The Zika virus, previously thought only to be a big threat to developing babies, might also affect adult brains, researchers reported Thursday.

Maggie Fox, NBC News, Aug 18, 2016

Tests in mice suggest the virus can get to and damage immature brain cells in adults - something that indicates Zika infection may not be as harmless for grown-ups as doctors have believed.

It will take much more study to know if human beings infected by Zika are at risk, but the report, published in the journal Cell Stem Cell, adds another disturbing twist to the Zika saga.

Zika is known to home straight in on developing nerve cells, especially brain cells, when it infects a fetus. The result is devastating birth defects - a small head, known as microcephaly, profound brain destruction, and sometimes less obvious brain damage.

Babies often miscarry and if they survive, they have permanent brain damage. There's no cure.

Other viruses are known to prefer brain cells and nerve cells - herpes viruses are a well known example - but Zika is surprising scientists more the more they study it. "There's a lot we don't know about Zika," Centers for Disease Control and Prevention director Dr. Thomas Frieden said Thursday.

Hongda Li of the Howard Hughes Medical Institute and The Rockefeller University in New York and colleagues used an experimental strain of mice for their tests.

They knew Zika preferred immature brain cells called stem cells and they were working on recent discoveries that adult brains also carry these immature brain cells.

"Two areas in the adult mouse brain contain neural stem cells: the subventricular zone of the anterior forebrain and the subgranular zone of the hippocampus," they wrote in their report.

And sure enough, Zika got into those brain regions when the mice were infected and appeared to kill some of the stem cells in there.

"Our data therefore suggest that adult as well as fetal neural stem cells are vulnerable to Zika virus neuropathology," they wrote. "Thus, although Zika virus is considered a transient infection in adult humans without marked long-term effects, there may in fact be consequences of exposure in the adult brain."

It's not clear what that might mean to people affected by Zika.

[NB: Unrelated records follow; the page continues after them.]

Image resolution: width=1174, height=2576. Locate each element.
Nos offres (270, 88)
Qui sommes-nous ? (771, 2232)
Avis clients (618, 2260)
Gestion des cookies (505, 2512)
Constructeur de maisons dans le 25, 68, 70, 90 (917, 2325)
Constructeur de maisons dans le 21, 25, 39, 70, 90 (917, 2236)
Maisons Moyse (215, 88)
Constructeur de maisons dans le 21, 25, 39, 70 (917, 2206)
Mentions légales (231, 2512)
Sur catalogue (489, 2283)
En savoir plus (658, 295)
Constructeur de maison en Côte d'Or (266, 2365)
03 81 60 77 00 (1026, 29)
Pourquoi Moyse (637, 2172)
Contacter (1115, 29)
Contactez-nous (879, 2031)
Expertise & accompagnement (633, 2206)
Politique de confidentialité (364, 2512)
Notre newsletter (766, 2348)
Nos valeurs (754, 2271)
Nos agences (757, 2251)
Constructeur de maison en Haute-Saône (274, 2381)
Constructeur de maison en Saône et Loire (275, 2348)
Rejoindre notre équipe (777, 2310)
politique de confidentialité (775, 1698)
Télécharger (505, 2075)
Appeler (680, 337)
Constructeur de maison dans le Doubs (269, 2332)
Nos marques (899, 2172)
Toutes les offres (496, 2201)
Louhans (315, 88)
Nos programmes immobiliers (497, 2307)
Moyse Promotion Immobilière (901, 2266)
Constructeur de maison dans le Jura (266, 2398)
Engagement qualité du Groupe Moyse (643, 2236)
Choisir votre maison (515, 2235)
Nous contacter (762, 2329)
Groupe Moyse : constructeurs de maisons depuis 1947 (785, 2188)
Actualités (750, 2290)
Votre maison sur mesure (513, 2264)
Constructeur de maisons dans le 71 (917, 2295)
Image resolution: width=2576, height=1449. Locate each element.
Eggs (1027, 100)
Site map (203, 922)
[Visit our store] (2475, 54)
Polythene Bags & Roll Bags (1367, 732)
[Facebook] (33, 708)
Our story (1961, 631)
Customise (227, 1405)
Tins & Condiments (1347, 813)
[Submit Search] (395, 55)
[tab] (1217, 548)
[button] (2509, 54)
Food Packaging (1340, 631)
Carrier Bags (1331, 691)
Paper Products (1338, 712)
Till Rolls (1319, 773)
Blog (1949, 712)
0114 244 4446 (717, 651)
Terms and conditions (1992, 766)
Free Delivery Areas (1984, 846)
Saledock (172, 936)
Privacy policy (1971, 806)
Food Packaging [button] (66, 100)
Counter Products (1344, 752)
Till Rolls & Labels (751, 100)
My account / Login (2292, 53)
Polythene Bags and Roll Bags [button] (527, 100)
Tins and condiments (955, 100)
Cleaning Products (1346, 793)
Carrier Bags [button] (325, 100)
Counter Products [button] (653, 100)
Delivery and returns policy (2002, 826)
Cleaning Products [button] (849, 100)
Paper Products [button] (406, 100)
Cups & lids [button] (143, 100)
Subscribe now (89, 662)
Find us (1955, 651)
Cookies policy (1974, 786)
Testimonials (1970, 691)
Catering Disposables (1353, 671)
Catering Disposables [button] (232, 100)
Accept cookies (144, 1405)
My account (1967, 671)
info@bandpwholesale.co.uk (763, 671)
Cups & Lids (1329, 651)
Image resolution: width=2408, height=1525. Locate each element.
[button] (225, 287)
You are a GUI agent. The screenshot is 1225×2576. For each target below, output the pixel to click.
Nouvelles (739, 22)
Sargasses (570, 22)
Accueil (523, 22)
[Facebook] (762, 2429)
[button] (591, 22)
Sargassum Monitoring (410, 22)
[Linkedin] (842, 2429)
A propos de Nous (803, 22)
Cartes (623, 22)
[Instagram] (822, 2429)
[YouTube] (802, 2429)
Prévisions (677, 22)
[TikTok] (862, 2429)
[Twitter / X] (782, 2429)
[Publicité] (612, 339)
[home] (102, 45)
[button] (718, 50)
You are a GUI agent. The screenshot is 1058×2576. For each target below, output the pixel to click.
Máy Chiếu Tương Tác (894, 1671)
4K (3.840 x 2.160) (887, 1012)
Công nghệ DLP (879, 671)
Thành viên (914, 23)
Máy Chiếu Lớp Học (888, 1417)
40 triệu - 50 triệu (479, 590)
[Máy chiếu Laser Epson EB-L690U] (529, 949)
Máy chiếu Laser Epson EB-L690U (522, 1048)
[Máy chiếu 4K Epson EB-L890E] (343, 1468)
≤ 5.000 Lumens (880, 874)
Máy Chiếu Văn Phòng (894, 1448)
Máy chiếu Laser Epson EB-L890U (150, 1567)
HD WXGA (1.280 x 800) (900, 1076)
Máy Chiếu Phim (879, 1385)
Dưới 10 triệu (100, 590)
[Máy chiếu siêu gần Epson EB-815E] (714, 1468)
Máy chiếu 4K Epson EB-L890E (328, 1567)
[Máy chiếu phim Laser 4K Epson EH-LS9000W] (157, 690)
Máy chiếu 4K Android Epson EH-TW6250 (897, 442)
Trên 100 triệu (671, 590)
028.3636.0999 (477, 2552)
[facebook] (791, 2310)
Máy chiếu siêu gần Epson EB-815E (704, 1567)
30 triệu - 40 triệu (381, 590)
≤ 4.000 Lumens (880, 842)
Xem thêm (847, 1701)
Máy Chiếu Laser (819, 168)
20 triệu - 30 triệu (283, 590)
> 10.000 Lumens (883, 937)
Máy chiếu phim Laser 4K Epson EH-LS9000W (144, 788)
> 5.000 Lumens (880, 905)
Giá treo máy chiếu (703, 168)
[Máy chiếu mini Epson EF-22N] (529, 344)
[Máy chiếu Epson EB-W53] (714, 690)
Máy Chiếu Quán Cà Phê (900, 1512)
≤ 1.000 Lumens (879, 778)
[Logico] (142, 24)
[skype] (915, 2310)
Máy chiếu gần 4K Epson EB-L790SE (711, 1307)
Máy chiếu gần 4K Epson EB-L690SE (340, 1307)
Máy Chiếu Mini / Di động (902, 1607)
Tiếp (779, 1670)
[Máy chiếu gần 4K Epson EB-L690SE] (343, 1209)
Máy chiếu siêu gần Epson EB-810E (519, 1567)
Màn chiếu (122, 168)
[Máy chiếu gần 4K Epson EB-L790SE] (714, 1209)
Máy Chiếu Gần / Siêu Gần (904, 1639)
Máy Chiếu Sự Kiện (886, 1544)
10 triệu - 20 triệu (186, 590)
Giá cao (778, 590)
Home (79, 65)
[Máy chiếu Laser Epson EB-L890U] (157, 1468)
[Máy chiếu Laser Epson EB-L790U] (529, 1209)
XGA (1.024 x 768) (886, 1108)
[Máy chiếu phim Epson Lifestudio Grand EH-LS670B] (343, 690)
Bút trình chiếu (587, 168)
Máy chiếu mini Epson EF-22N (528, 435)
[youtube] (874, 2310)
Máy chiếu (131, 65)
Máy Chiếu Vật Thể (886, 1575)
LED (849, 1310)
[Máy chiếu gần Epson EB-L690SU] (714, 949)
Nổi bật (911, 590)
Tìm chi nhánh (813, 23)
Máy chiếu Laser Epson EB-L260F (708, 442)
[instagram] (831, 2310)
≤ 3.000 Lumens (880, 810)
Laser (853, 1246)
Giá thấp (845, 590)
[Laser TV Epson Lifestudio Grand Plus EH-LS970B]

Researchers are only beginning to study it and its long-term effects.

Adult brains are less vulnerable to damage than those of developing babies, but brain damage can cause epilepsy, personality changes, depression and dementia.

Zika's not necessarily believed harmless to adults. The evidence suggests that 75 to 80 percent of those infected never know it, suffering mild symptoms at most. The worst affected usually have had muscle aches, headaches, a rash and red eyes.

It can also cause Guillain-Barre syndrome - a paralyzing disorder that a few people suffer after a variety of infections. Puerto Rico reported Thursday that 30 people had suffered Guillain-Barre in the Zika epidemic there so far.

Li's team said their findings may help explain cases of Guillain-Barre.

"Infection of neural progenitor cells in stem cell niches may relate to the emergent cases of Zika-linked Guillain-Barre syndrome (GBS)," they wrote.